A client with chronic renal failure was recently told by the healthcare provider of being a poor candidate for a transplant because of chronic uncontrolled hypertension and diabetes mellitus. Now the client tells the nurse, "I want to go off dialysis. I'd rather not live than be on this treatment for the rest of my life." Which responses are appropriate? Select all that apply. a) Leave the room to allow the client privacy to collect thoughts. b) Say to the client, "The treatments are only 3 days a week.
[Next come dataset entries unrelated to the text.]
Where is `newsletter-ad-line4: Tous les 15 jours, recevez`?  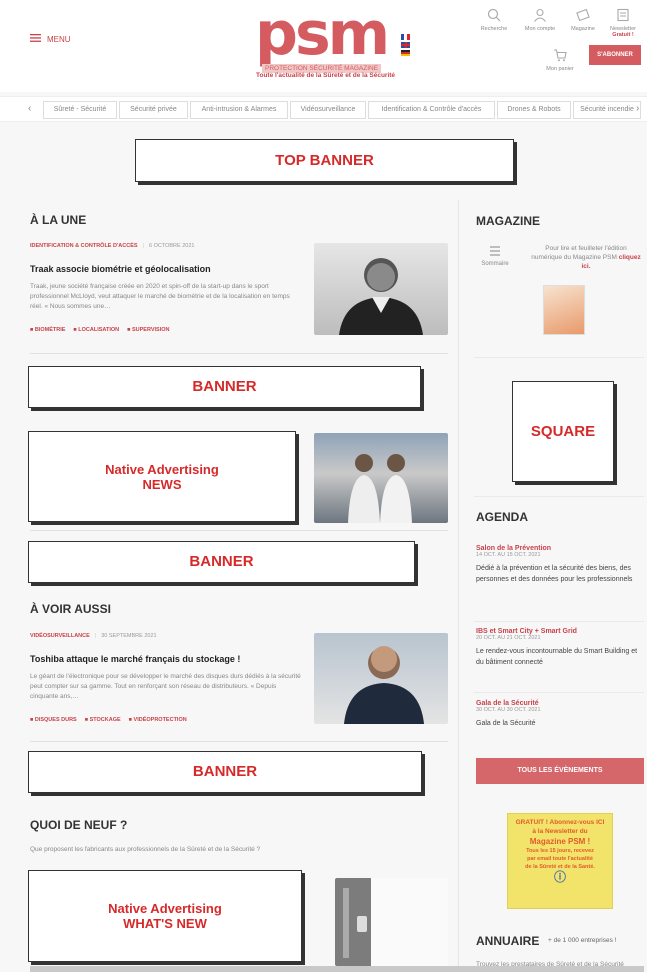 newsletter-ad-line4: Tous les 15 jours, recevez is located at coordinates (560, 851).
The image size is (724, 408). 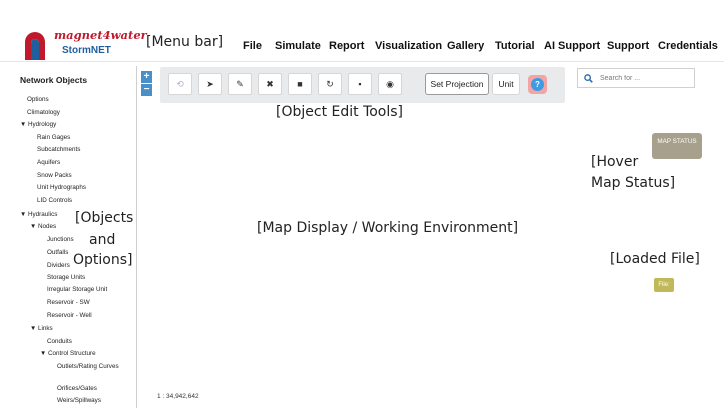 What do you see at coordinates (178, 396) in the screenshot?
I see `map-scale: 1 : 34,942,642` at bounding box center [178, 396].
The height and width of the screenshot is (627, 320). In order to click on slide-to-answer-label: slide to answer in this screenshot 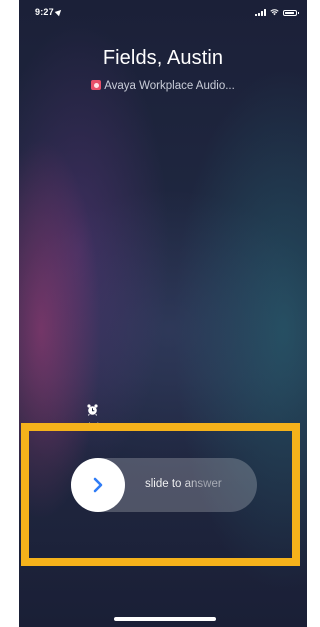, I will do `click(184, 484)`.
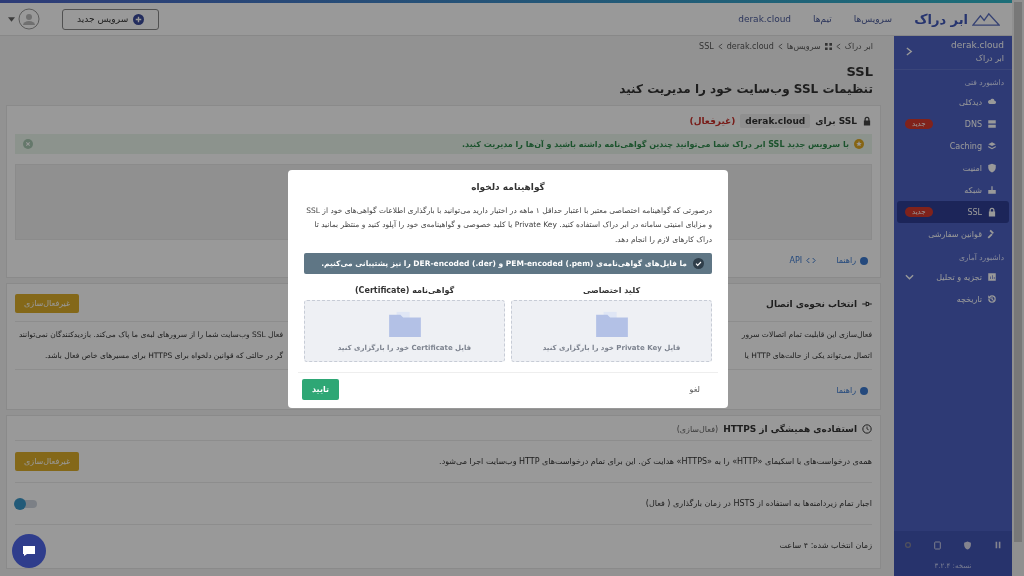 The image size is (1024, 576). Describe the element at coordinates (804, 46) in the screenshot. I see `breadcrumb-link: سرویس‌ها` at that location.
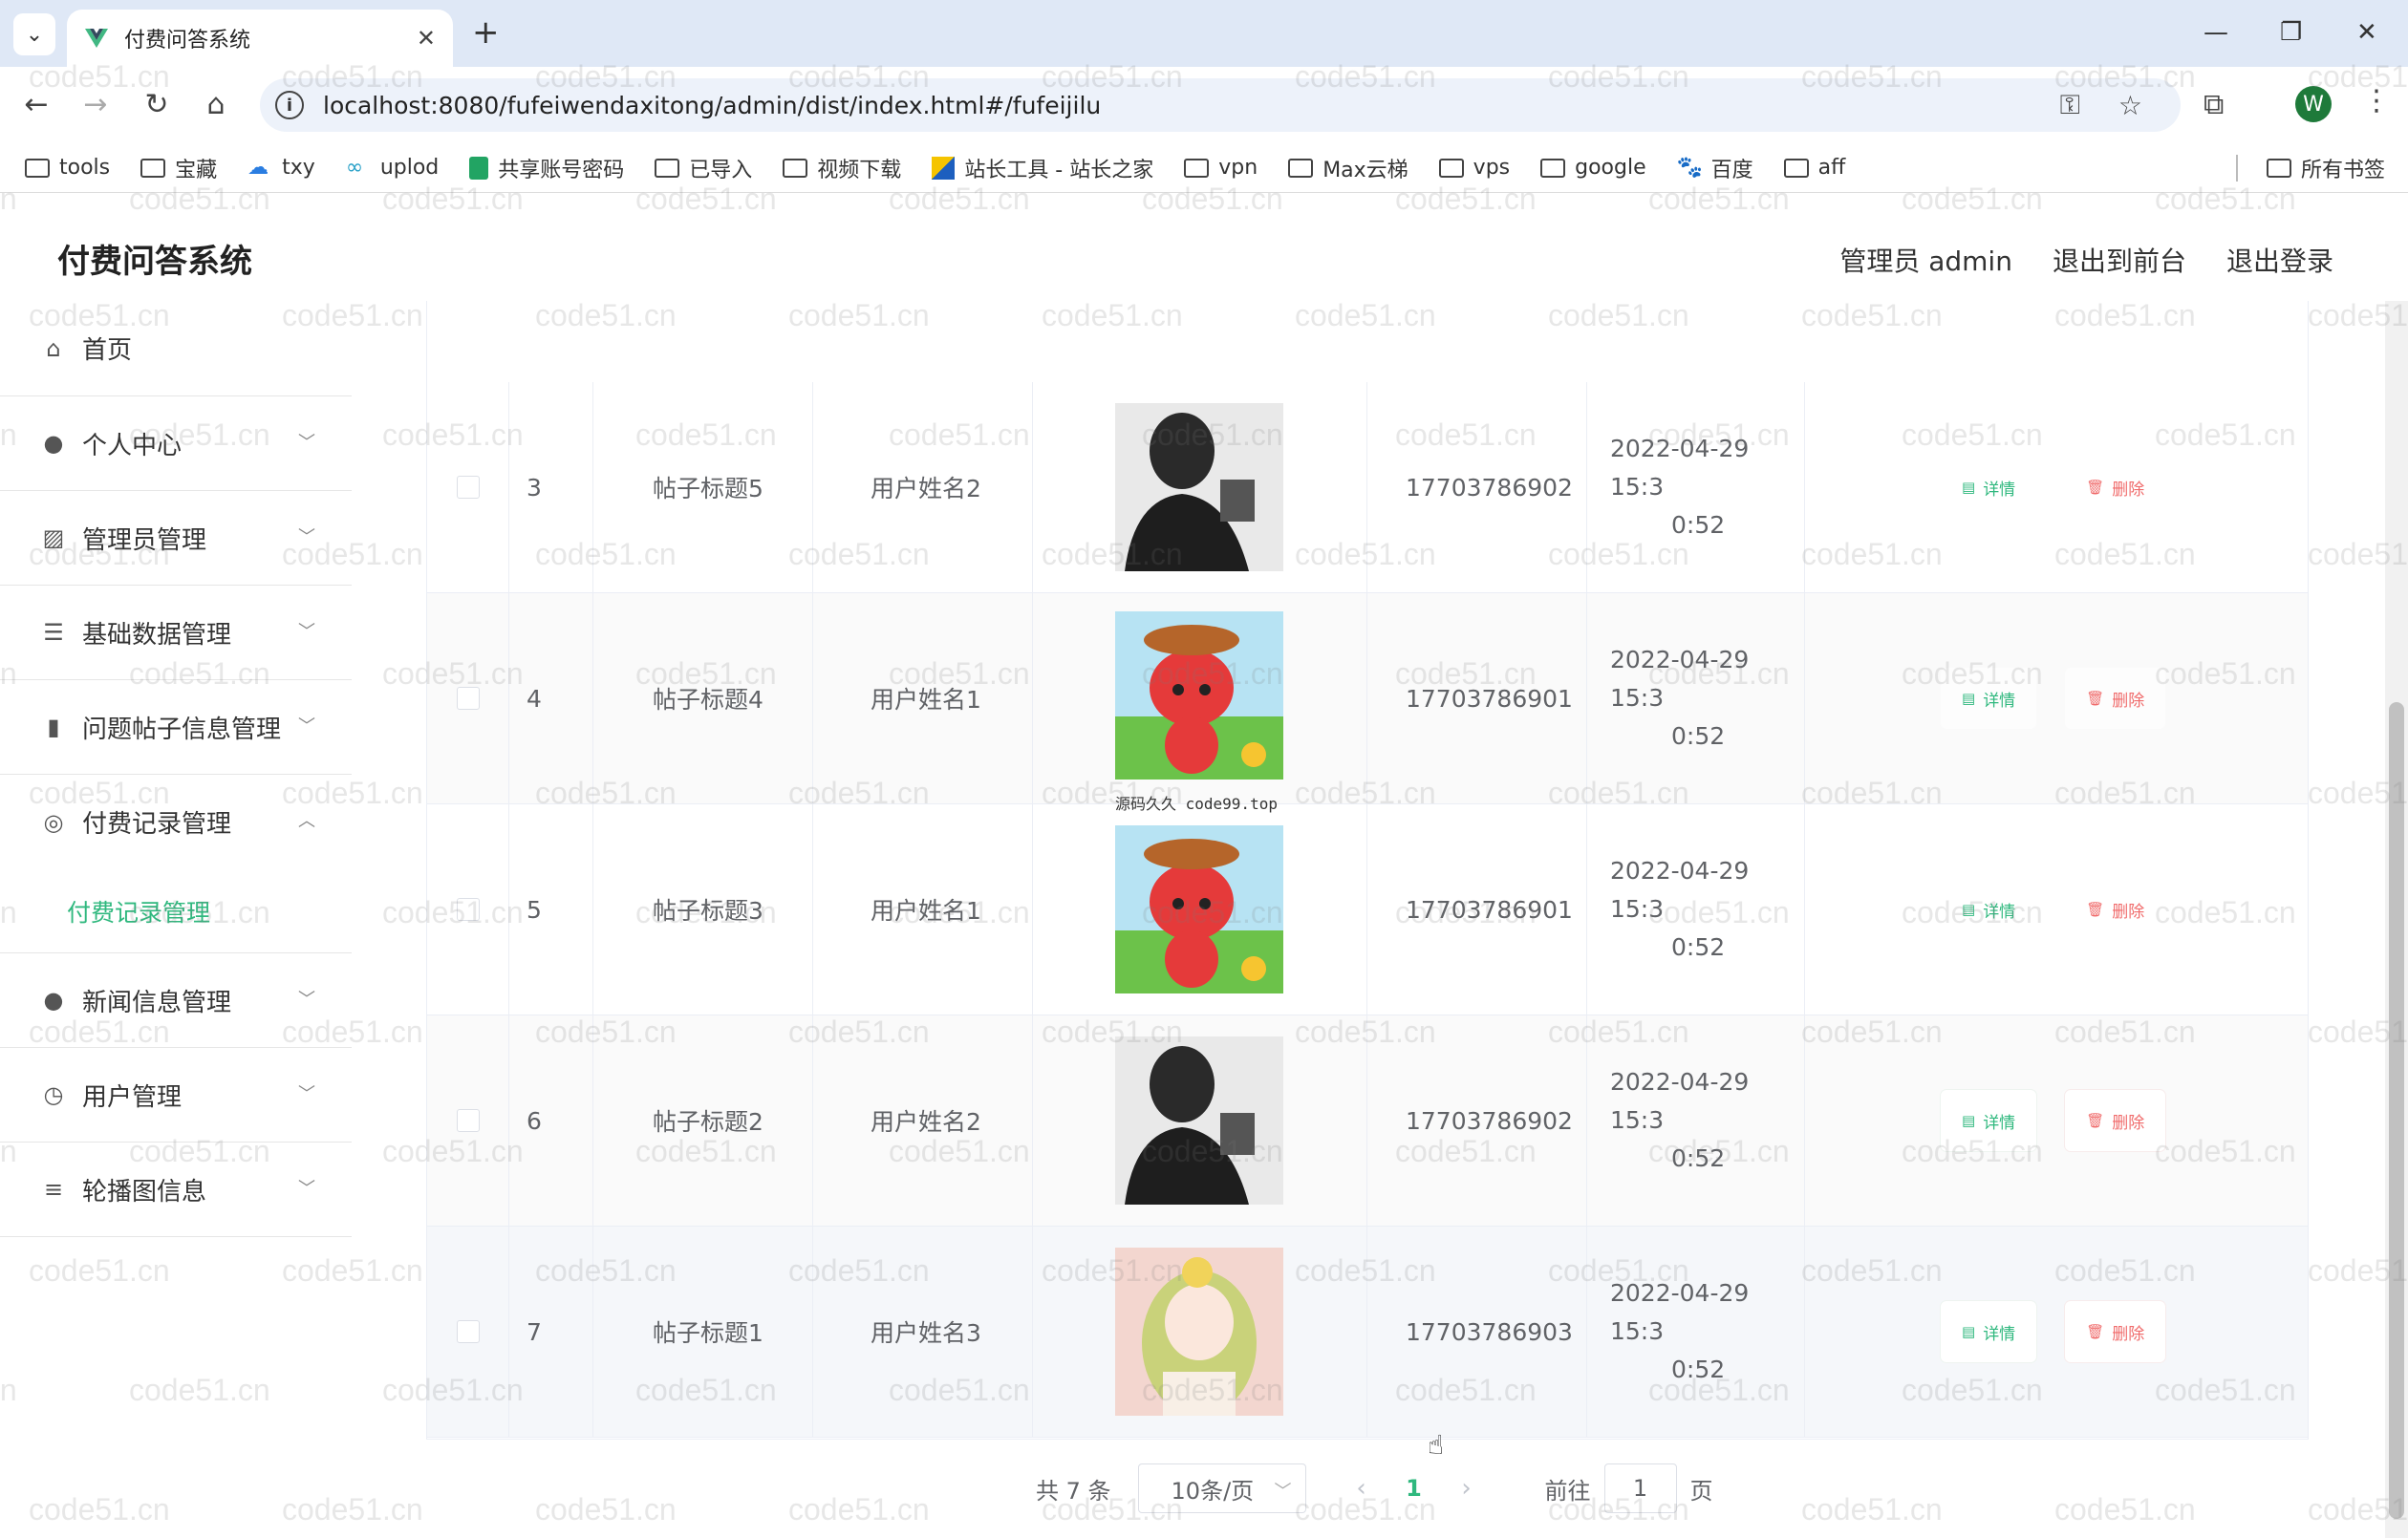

You can live with that." c) Take a seat next to the client and sit quietly to reflect on what was said. d) Say to the client, "You're feeling upset about the news you got about the transplant." e) Say to the client, "We all have days when we don't feel like going on."

• Take a seat next to the client and sit quietly to reflect on what was said. • Say to the client, "You're feeling upset about the news you got about the transplant." Correct Explanation: Silence is a therapeutic communication technique that allows the nurse and client to reflect on what has taken place or been said. By waiting quietly and attentively, the nurse encourages the client to initiate and maintain conversation. By reflecting the client's implied feelings, the nurse promotes communication. Using such platitudes as "We all have days when we don't feel like going on" fails to address the client's needs. The nurse shouldn't leave the client alone because he might harm himself. Reminding the client of the treatment frequency doesn't address his feelings.